(Material from a collection)
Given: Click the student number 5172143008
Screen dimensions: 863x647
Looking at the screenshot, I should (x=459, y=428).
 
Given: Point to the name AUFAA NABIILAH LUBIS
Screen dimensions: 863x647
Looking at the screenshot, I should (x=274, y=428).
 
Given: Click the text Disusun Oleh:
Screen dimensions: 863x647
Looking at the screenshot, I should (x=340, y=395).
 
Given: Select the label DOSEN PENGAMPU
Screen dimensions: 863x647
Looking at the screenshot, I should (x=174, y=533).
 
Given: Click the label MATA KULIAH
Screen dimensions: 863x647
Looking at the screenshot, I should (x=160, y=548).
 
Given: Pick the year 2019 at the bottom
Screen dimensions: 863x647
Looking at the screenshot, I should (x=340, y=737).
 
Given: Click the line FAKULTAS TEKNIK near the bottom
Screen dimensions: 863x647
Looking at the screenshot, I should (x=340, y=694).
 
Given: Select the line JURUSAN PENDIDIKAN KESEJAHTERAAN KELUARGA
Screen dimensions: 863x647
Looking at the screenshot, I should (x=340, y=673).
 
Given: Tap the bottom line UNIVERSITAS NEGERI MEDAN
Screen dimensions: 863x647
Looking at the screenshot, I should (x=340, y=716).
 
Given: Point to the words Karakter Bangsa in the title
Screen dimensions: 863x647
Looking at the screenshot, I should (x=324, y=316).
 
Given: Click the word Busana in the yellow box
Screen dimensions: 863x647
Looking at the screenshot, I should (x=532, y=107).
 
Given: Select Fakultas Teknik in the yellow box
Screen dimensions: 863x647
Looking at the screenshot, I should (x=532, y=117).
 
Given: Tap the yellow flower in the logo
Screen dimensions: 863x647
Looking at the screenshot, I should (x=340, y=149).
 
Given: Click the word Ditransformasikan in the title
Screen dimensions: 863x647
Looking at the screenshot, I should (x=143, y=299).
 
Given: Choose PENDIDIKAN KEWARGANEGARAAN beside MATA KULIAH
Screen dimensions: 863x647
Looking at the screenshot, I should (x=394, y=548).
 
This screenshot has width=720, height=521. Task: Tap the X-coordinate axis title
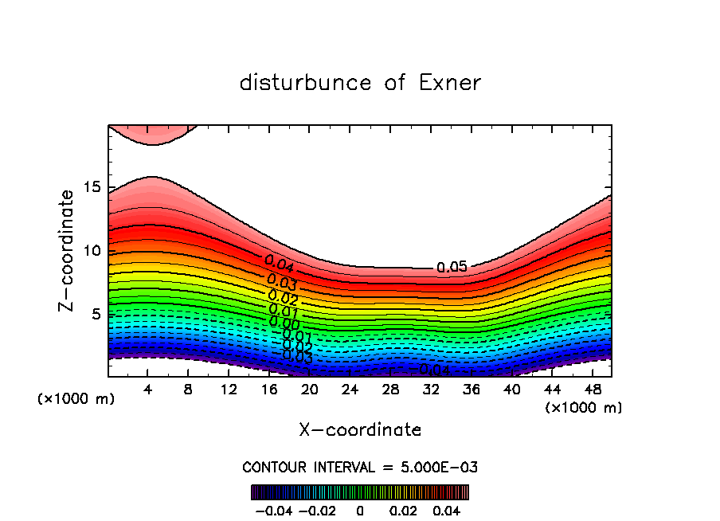(360, 430)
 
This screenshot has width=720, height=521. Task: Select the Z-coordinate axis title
(67, 250)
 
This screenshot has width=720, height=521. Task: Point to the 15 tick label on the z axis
(92, 187)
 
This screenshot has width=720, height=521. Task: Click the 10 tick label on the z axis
(92, 251)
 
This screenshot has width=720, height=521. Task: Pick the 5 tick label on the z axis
(96, 315)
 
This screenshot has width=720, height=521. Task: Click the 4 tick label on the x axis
(148, 390)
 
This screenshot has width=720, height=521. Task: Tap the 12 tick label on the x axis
(229, 390)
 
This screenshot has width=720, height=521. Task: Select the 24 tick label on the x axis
(350, 390)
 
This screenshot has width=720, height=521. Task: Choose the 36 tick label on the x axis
(471, 390)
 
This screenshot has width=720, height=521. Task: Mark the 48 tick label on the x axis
(592, 390)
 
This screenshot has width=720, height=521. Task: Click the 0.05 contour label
(452, 268)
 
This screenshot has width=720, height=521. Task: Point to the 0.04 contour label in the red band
(280, 263)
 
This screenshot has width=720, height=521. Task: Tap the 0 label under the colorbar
(360, 509)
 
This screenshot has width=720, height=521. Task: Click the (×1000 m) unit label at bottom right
(584, 408)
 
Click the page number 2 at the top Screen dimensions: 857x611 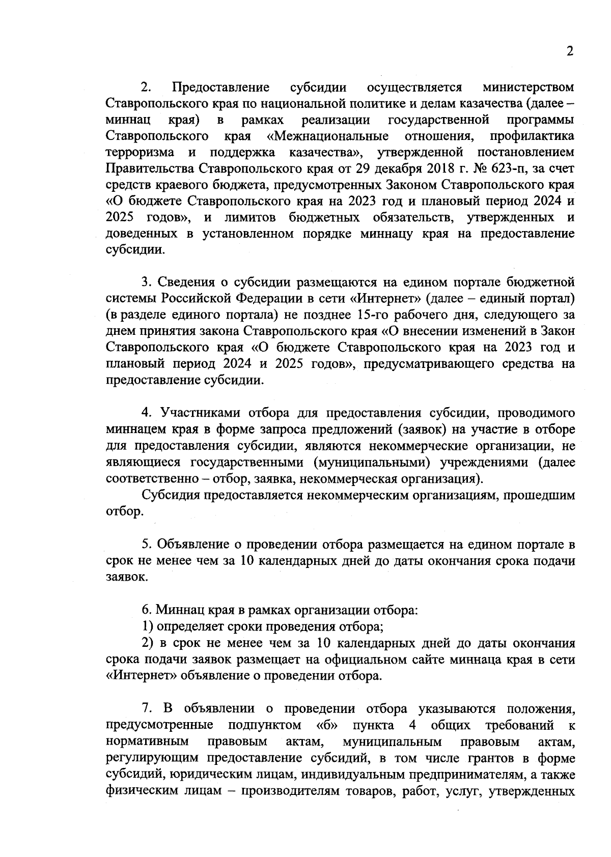pos(569,51)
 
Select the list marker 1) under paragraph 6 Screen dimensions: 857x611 pos(148,626)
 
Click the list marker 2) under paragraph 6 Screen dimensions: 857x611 pos(148,643)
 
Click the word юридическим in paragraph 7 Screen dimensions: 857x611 pos(211,774)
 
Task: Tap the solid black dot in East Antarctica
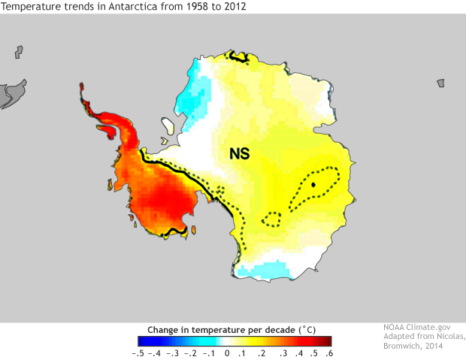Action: point(313,183)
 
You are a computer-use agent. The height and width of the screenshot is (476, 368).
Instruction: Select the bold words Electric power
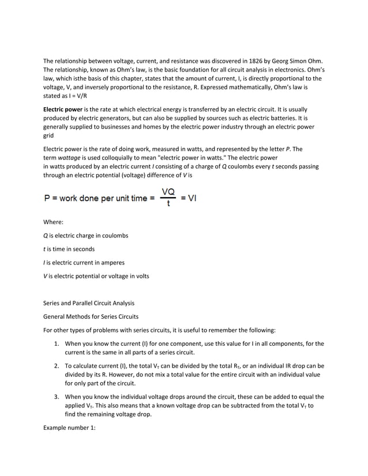[63, 109]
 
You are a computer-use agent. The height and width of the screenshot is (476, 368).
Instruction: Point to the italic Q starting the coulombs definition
[46, 236]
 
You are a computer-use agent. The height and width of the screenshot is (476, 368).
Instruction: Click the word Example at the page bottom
[57, 428]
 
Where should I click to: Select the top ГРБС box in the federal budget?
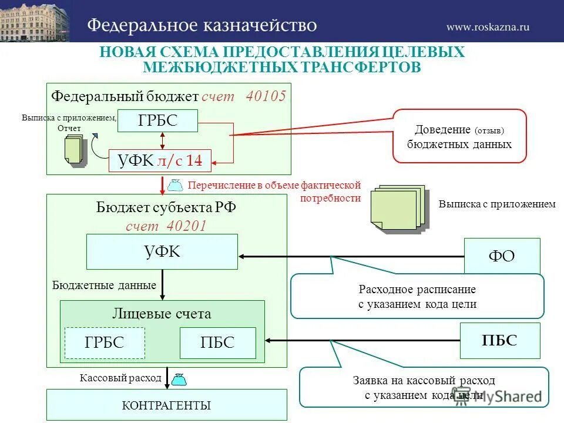tap(157, 122)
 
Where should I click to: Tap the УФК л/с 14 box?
tap(160, 160)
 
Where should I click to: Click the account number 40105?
tap(266, 96)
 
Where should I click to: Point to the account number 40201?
tap(187, 226)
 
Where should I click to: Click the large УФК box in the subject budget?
tap(162, 252)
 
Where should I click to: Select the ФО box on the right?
tap(502, 256)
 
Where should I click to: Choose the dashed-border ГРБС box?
tap(105, 343)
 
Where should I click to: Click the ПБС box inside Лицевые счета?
tap(217, 343)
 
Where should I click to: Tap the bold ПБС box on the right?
tap(499, 340)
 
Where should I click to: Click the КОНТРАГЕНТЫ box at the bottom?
tap(166, 405)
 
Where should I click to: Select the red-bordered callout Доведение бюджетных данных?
tap(459, 136)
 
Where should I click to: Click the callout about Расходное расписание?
tap(417, 297)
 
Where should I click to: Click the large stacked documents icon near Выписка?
tap(398, 210)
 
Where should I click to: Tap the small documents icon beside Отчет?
tap(75, 150)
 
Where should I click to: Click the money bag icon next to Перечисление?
tap(175, 185)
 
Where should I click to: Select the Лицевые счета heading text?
tap(162, 314)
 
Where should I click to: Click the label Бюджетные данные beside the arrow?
tap(104, 286)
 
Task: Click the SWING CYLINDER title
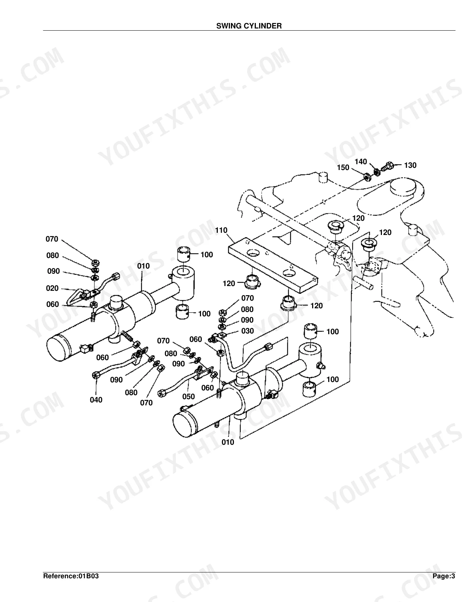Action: coord(249,26)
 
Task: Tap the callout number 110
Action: coord(221,230)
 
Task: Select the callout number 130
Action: coord(410,165)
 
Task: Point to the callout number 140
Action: coord(361,162)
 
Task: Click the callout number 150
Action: coord(343,167)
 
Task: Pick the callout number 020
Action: coord(52,288)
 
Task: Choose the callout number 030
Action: coord(247,331)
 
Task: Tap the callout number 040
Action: coord(96,400)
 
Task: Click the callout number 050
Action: coord(189,397)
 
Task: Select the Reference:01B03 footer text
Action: coord(71,576)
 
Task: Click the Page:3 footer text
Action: coord(444,576)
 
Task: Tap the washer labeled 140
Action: coord(377,172)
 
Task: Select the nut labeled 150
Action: coord(367,177)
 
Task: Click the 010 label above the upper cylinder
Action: coord(144,266)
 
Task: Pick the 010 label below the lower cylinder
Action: coord(228,443)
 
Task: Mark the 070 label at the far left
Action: coord(52,239)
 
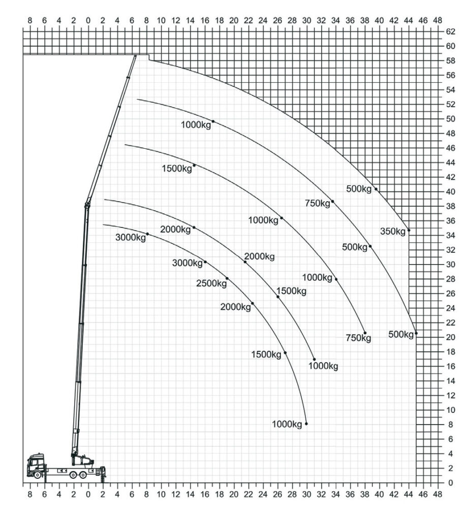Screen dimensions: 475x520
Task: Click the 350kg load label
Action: tap(393, 232)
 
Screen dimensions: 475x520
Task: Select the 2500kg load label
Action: tap(211, 283)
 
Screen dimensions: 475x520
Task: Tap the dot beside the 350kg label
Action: tap(408, 230)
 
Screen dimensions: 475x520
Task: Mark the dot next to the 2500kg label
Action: tap(227, 278)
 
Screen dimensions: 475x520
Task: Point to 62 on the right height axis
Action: tap(451, 31)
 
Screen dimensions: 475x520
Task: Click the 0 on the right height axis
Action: tap(450, 483)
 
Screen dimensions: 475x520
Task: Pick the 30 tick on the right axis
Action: tap(451, 264)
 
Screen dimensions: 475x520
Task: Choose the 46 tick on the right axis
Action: tap(451, 148)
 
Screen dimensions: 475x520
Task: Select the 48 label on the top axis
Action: tap(437, 20)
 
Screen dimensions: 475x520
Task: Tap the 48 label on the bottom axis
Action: tap(437, 494)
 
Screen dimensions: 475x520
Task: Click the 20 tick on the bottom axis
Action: tap(234, 494)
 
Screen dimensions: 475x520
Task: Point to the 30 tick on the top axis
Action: tap(306, 20)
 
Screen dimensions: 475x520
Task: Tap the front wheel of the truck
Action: tap(38, 475)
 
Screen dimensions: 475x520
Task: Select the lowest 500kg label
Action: tap(401, 335)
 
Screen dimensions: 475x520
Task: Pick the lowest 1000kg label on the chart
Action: tap(287, 424)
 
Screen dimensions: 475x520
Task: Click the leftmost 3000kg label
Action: tap(131, 238)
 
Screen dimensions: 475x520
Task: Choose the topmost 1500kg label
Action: tap(177, 169)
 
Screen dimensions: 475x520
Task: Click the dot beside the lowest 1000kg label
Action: tap(306, 424)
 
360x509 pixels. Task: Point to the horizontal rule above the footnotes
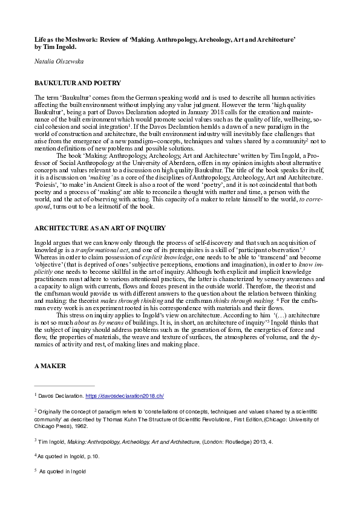[64, 386]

_Exercise directions_
Render the lines of the material above as a JSON list of strings, one string per line, starting with the line containing "Where should I click to: Select the red-bordered" and continuing through the line containing "Action: tap(451, 264)", with blank lines omitted. Omit the pictures from the answer.

_Finished exercise_
[
  "Where should I click to: Select the red-bordered callout Доведение бюджетных данных?",
  "tap(459, 136)",
  "Where should I click to: Click the callout about Расходное расписание?",
  "tap(417, 297)",
  "Where should I click to: Click the large stacked documents icon near Выписка?",
  "tap(398, 210)",
  "Where should I click to: Tap the small documents icon beside Отчет?",
  "tap(75, 150)",
  "Where should I click to: Click the money bag icon next to Перечисление?",
  "tap(175, 185)",
  "Where should I click to: Select the Лицевые счета heading text?",
  "tap(162, 314)",
  "Where should I click to: Click the label Бюджетные данные beside the arrow?",
  "tap(104, 286)",
  "Task: Click the SWING CYLINDER title",
  "Action: coord(249,26)",
  "Task: Tap the callout number 110",
  "Action: coord(221,230)",
  "Task: Select the callout number 130",
  "Action: coord(410,165)",
  "Task: Point to the callout number 140",
  "Action: coord(361,162)",
  "Task: Click the callout number 150",
  "Action: coord(343,167)",
  "Task: Pick the callout number 020",
  "Action: coord(52,288)",
  "Task: Choose the callout number 030",
  "Action: coord(247,331)",
  "Task: Tap the callout number 040",
  "Action: coord(96,400)",
  "Task: Click the callout number 050",
  "Action: coord(189,397)",
  "Task: Select the Reference:01B03 footer text",
  "Action: coord(71,576)",
  "Task: Click the Page:3 footer text",
  "Action: coord(444,576)",
  "Task: Tap the washer labeled 140",
  "Action: coord(377,172)",
  "Task: Select the nut labeled 150",
  "Action: coord(367,177)",
  "Task: Click the 010 label above the upper cylinder",
  "Action: coord(144,266)",
  "Task: Pick the 010 label below the lower cylinder",
  "Action: coord(228,443)",
  "Task: Mark the 070 label at the far left",
  "Action: coord(52,239)",
  "Screen dimensions: 475x520",
  "Task: Click the 350kg load label",
  "Action: tap(393, 232)",
  "Screen dimensions: 475x520",
  "Task: Select the 2500kg load label",
  "Action: tap(211, 283)",
  "Screen dimensions: 475x520",
  "Task: Tap the dot beside the 350kg label",
  "Action: tap(408, 230)",
  "Screen dimensions: 475x520",
  "Task: Mark the dot next to the 2500kg label",
  "Action: tap(227, 278)",
  "Screen dimensions: 475x520",
  "Task: Point to 62 on the right height axis",
  "Action: tap(451, 31)",
  "Screen dimensions: 475x520",
  "Task: Click the 0 on the right height axis",
  "Action: tap(450, 483)",
  "Screen dimensions: 475x520",
  "Task: Pick the 30 tick on the right axis",
  "Action: tap(451, 264)"
]